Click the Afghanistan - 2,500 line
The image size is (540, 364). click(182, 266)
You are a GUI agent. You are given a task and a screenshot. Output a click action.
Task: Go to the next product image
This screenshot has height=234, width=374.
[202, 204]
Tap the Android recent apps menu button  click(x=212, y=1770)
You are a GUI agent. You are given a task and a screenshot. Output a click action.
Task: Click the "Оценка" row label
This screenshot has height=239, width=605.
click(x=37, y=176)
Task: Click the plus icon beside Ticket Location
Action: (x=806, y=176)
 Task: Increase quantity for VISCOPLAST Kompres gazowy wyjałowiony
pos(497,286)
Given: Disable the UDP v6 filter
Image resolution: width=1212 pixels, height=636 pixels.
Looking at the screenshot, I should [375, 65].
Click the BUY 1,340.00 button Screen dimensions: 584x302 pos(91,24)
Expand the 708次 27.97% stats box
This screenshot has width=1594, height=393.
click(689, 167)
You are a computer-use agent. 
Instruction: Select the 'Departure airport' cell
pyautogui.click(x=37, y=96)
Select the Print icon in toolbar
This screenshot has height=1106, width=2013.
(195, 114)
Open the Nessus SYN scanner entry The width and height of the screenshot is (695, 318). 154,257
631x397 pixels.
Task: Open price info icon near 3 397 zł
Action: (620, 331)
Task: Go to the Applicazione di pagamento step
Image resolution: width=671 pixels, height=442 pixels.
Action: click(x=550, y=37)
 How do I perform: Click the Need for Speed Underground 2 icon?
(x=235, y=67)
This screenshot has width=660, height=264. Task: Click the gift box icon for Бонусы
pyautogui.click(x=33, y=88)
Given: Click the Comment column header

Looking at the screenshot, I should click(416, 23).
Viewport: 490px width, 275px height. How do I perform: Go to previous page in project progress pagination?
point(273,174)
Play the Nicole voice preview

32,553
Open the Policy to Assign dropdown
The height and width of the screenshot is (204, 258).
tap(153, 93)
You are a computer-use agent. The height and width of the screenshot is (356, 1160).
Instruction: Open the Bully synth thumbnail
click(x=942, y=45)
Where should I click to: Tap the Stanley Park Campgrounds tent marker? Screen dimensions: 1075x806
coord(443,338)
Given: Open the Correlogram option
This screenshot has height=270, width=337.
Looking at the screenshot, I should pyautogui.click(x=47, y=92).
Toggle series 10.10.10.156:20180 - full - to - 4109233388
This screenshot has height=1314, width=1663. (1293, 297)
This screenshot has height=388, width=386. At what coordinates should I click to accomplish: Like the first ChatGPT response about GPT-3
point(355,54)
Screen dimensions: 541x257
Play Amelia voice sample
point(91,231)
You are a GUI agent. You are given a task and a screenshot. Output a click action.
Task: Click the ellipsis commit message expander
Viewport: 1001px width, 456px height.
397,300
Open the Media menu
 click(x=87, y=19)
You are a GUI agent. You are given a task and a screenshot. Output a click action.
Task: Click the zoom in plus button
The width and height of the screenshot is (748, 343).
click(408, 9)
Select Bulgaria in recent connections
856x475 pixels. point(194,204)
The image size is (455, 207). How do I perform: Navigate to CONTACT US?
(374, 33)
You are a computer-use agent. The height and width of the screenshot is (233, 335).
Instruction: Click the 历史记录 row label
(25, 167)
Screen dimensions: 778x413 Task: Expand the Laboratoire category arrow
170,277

----

### [GOAL OF THE EXERCISE]
Go through the entries above and copy out every line that includes the word "computer".

### [SOLVED EXERCISE]
You are a computer-use agent. 
You are a computer-use agent. The height and width of the screenshot is (356, 1160).
You are a computer-use agent. The height and width of the screenshot is (233, 335).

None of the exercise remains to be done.